16 The statement that Elendil was the author of the Akallabêth is made only here. It is also said, elsewhere, that the story of Aldarion and Erendis, ‘one of the few detailed histories preserved from Númenor’, owed its preservation to its being of interest to Elendil.

IV


THE HISTORY OF GALADRIEL AND CELEBORN

and of Amroth King of Lórien

There is no part of the history of Middle-earth more full of problems than the story of Galadriel and Celeborn, and it must be admitted that there are severe inconsistencies ‘embedded in the traditions’; or, to look at the matter from another point of view, that the role and importance of Galadriel only emerged slowly, and that her story underwent continual refashionings.

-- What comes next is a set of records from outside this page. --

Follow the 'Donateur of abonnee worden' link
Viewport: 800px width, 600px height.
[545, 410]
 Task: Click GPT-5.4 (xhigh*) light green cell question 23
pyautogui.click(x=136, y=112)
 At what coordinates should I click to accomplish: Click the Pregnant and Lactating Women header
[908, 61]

Thus, at the outset, it is certain that the earlier conception was that Galadriel went east over the mountains from Beleriand alone, before the end of the First Age, and met Celeborn in his own land of Lórien; this is explicitly stated in unpublished writing, and the same idea underlies Galadriel’s words to Frodo in The Fellowship of the Ring II 7, where she says of Celeborn that ‘He has dwelt in the West since the days of dawn, and I have dwelt with him years uncounted; for ere the fall of Nargothrond or Gondolin I passed over the mountains, and together through ages of the world we have fought the long defeat.’ In all probability Celeborn was in this conception a Nandorin Elf (that is, one of the Teleri who refused to cross the Misty Mountains on the Great Journey from Cuiviénen).

On the other hand, in Appendix B to The Lord of the Rings appears a later version of the story; for it is stated there that at the beginning of the Second Age ‘In Lindon south of the Lune dwelt for a time Celeborn, kinsman of Thingol; his wife was Galadriel, greatest of Elven women.’ And in the notes to The Road Goes Ever On (1968, p. 60) it is said that Galadriel ‘passed over the Mountains of Eredluin with her husband Celeborn (one of the Sindar) and went to Eregion’.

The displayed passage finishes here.